New video footage of Wal-Mart manager meetings released by the Center for Public Integrity and aired on Dan Rather Reports Tuesday evening, provide a rare and disturbing glimpse into the private culture of the world's largest company.
The footage features several Wal-Mart executives at various meetings using a hard sell approach to convince their managers to contribute to the company's PAC. As an incentive for PAC contributions, executives offer a 2-for-1 company donation in the managers' names to the Wal-Mart Associates in Critical Needs Fund. It's a "win-win" they say. The managers look like they care about their employees, Wal-Mart grows its PAC, and everybody goes home happy. So, what's wrong with this program? Most experts say it's legal, if not totally ethical. And, don't a lot of companies do the same thing - offer charitable contribution incentives for PAC contributions just like Wal-Mart?

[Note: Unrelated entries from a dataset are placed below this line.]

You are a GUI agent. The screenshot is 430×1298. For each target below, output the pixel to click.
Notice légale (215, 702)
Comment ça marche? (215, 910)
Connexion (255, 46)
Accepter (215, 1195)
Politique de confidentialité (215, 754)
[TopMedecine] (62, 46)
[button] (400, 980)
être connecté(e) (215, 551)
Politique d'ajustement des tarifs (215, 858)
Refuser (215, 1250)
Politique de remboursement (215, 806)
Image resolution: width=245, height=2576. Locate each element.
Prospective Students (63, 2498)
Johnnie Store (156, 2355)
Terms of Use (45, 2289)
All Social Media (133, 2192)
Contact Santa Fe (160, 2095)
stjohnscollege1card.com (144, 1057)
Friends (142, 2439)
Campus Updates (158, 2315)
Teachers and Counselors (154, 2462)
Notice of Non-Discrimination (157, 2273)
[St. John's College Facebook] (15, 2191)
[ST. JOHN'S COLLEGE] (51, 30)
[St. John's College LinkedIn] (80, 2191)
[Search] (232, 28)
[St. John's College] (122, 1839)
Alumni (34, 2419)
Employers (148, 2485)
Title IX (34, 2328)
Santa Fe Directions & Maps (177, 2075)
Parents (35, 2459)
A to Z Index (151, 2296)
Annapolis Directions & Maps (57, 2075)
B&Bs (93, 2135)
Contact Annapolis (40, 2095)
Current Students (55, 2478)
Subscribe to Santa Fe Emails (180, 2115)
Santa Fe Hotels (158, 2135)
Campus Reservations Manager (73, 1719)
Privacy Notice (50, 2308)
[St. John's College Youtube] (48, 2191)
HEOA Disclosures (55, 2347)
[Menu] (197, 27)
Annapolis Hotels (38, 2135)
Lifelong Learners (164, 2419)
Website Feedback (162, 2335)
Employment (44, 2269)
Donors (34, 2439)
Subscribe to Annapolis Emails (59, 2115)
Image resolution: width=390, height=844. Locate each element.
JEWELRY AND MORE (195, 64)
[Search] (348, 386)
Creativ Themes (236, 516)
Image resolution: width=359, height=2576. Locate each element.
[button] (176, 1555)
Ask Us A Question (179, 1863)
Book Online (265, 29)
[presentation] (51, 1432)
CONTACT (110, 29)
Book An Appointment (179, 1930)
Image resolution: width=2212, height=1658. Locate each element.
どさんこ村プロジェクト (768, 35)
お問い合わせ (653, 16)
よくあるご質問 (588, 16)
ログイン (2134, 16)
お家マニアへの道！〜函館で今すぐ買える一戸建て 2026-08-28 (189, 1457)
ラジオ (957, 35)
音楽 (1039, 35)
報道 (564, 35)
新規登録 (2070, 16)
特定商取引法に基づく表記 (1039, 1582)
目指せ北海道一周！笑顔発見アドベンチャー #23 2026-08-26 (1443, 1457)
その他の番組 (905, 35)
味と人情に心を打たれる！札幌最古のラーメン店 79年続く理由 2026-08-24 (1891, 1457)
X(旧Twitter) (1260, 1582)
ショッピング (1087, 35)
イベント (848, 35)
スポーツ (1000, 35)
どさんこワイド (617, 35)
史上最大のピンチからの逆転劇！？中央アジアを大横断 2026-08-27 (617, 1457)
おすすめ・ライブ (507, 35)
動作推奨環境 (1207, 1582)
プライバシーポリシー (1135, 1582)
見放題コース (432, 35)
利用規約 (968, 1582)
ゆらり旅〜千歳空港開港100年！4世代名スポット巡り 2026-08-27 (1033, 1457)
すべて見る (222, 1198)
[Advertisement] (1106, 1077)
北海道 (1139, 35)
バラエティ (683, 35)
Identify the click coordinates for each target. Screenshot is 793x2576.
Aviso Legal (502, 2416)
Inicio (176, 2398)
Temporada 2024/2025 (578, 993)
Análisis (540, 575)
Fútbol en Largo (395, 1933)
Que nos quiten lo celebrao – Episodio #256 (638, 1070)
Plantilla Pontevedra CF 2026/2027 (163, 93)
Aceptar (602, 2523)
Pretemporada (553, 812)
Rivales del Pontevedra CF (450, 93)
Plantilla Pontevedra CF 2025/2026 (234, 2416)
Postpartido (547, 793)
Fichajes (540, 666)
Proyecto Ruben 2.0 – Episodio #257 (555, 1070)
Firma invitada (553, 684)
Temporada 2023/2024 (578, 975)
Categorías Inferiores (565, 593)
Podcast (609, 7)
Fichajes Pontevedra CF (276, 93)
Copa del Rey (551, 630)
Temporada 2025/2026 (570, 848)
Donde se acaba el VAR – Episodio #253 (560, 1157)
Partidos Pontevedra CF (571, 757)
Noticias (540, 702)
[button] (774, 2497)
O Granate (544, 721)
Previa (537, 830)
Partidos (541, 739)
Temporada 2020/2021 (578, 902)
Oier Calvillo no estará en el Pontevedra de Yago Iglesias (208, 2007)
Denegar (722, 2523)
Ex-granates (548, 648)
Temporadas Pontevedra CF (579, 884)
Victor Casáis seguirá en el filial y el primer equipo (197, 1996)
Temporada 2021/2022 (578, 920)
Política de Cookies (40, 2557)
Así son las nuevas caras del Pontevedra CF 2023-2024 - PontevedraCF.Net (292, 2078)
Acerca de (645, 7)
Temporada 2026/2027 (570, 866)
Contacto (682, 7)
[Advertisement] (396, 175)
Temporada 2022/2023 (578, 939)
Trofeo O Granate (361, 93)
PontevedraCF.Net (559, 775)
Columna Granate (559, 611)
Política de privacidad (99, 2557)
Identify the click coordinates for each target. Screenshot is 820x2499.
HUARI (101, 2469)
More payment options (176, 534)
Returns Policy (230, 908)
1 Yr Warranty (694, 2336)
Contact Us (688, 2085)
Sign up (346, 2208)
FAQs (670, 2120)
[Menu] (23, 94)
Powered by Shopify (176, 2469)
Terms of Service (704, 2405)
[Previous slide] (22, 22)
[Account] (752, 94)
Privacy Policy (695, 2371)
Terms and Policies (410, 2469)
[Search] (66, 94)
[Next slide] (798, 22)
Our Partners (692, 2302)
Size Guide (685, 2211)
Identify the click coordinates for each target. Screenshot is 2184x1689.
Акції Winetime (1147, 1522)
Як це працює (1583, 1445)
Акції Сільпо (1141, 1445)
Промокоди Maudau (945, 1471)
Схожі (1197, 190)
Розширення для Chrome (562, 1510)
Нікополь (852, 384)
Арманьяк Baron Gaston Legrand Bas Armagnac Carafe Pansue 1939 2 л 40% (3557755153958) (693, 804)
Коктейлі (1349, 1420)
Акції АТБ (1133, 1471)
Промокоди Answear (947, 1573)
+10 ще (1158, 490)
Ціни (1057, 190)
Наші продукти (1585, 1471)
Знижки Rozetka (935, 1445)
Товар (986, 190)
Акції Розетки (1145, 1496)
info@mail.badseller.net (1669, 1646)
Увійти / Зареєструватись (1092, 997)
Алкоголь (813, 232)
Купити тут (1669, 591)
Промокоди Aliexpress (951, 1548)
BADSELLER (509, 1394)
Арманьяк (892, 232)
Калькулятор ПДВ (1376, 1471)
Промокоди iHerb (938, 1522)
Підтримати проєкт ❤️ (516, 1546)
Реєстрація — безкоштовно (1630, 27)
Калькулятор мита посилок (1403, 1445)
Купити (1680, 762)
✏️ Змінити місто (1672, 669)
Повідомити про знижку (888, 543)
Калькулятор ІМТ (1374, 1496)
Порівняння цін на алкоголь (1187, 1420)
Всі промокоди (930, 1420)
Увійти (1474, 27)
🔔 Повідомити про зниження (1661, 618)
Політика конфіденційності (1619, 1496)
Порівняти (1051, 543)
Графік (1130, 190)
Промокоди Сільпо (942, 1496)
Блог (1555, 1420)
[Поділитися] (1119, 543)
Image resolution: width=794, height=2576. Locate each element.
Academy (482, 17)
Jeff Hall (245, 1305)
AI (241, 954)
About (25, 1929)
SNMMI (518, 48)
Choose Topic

Well, yes and no...and here's where it gets a little dicey. Certainly, employee incentives for PAC contributions are not new - although this is the first time we've actually seen it on video - thank you Flagler. But, the first major difference in the Wal-Mart circle of money is that typically the corporations' incentive programs include charitable contributions to independent, third party organizations such as the American Red Cross or United Way. In this case, the Wal-Mart Associates in Critical Needs Fund is a Wal-Mart-controlled foundation, which means all decisions regarding fund management and expenditures are made by Wal-Mart, not an independent organization. So, Wal-Mart gets its PAC money and it makes itself look good to its employees with its "generous" contributions to the Fund, which - unbeknownst to the employees - are based on PAC contributions. Indeed, if we are to take Becky Reithemeyer at her word, the company may base its entire contribution to the Fund on PAC contributions. Now, that's a lot of pressure to get those managers to give.
The second major difference in Wal-Mart's program is the twisted hypocrisy of using donations to the Wal-Mart Associates in Critical Needs Fund as an incentive for PAC contributions.. If 2007 typifies an average year, the Wal-Mart Associates in Critical Needs Fund helps less than 1% of Wal-Mart's 1.3 million employees, while the PAC actively fights against legislation that would help all of the low-wage, hourly workers, such as the Patient's Bill of Rights and workplace safety requirements. So, the managers are in effect giving to an organization - Wal-Mart's PAC - which fights against legislation that would protect and help the employees they manage in exchange for doling out one-time, small contributions for a tiny number of employees during a time of hardship.
Wal-Mart is absolutely playing politics here while feigning concern for its employees - at the expense of its employees. For years, Wal-Mart has promoted the idea that it has a family culture, but these videos reveal that the Walton family circle absolutely does not extend to its low-wage, hourly employees in stores across the country - employees who are struggling to make ends meet. The videos show Wal-Mart is more concerned with its image and immediate bottom line than with the company's long-term sustainability, which would have to include the well-being of its employees.
Wal-Mart has always resisted any real change to its company policy because it fears the immediate costs . The company's health care model relies on poor benefits to cut costs and it does just about anything to suppress wage costs, including forcing employees to work off the clock. But, the company is finding that lawsuits, public relations disasters, and high employee turnover cut deeply into those savings. Wal-Mart could save money in the long run - and improve the economic well-being and quality of life for its employees - by turning its attention to company policy, instead of DC lobbyists and political influence.
These latest PAC videos are just a tiny sample of the Wal-Mart video library; Wal-Mart might want to consider cutting its losses and doing the right thing.